> WHAT TO WORK ON
Write out all of the listing exactly. Add nothing to it.

> INPUT RECORDS
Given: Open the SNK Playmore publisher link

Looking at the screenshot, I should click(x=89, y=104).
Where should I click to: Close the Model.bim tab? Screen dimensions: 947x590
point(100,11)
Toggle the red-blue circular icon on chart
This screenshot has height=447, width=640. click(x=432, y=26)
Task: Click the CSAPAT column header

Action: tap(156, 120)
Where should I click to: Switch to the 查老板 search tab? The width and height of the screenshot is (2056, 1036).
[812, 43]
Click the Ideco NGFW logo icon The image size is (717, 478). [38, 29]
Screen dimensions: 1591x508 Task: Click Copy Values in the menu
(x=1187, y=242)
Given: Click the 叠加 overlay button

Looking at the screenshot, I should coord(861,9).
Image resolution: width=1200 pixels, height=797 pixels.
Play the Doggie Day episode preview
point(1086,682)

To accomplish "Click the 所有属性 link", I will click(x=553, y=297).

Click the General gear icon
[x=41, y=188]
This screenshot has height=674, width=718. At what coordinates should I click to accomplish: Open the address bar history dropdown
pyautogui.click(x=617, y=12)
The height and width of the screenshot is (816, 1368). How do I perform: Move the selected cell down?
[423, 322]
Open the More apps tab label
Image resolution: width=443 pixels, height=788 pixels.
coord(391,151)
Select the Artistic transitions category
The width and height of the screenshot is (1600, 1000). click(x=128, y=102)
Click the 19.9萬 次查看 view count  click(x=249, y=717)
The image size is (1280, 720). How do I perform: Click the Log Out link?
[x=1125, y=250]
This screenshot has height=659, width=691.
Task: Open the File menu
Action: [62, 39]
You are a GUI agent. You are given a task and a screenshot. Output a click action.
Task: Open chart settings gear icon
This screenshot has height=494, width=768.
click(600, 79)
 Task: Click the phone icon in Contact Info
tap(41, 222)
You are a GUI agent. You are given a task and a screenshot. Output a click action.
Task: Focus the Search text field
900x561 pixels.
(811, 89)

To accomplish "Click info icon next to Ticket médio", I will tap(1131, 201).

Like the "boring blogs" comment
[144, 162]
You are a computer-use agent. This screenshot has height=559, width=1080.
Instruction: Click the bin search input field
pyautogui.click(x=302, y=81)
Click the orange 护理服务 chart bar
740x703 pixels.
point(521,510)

> ANSWER BELOW
Given: Open the SNK Playmore publisher link

Looking at the screenshot, I should click(x=89, y=104).
Where should I click to: Close the Model.bim tab? Screen dimensions: 947x590
point(100,11)
Toggle the red-blue circular icon on chart
This screenshot has height=447, width=640. click(x=432, y=26)
Task: Click the CSAPAT column header

Action: tap(156, 120)
Where should I click to: Switch to the 查老板 search tab? The width and height of the screenshot is (2056, 1036).
[812, 43]
Click the Ideco NGFW logo icon The image size is (717, 478). [38, 29]
Screen dimensions: 1591x508 Task: Click Copy Values in the menu
(x=1187, y=242)
Given: Click the 叠加 overlay button

Looking at the screenshot, I should coord(861,9).
Image resolution: width=1200 pixels, height=797 pixels.
Play the Doggie Day episode preview
point(1086,682)

To accomplish "Click the 所有属性 link", I will click(x=553, y=297).

Click the General gear icon
[x=41, y=188]
This screenshot has height=674, width=718. At what coordinates should I click to accomplish: Open the address bar history dropdown
pyautogui.click(x=617, y=12)
The height and width of the screenshot is (816, 1368). How do I perform: Move the selected cell down?
[423, 322]
Open the More apps tab label
Image resolution: width=443 pixels, height=788 pixels.
coord(391,151)
Select the Artistic transitions category
The width and height of the screenshot is (1600, 1000). click(x=128, y=102)
Click the 19.9萬 次查看 view count  click(x=249, y=717)
The image size is (1280, 720). How do I perform: Click the Log Out link?
[x=1125, y=250]
This screenshot has height=659, width=691.
Task: Open the File menu
Action: [62, 39]
You are a GUI agent. You are given a task and a screenshot. Output a click action.
Task: Open chart settings gear icon
This screenshot has height=494, width=768.
click(600, 79)
 Task: Click the phone icon in Contact Info
tap(41, 222)
You are a GUI agent. You are given a task and a screenshot. Output a click action.
Task: Focus the Search text field
900x561 pixels.
(811, 89)

To accomplish "Click info icon next to Ticket médio", I will tap(1131, 201).

Like the "boring blogs" comment
[144, 162]
You are a computer-use agent. This screenshot has height=559, width=1080.
Instruction: Click the bin search input field
pyautogui.click(x=302, y=81)
Click the orange 护理服务 chart bar
740x703 pixels.
point(521,510)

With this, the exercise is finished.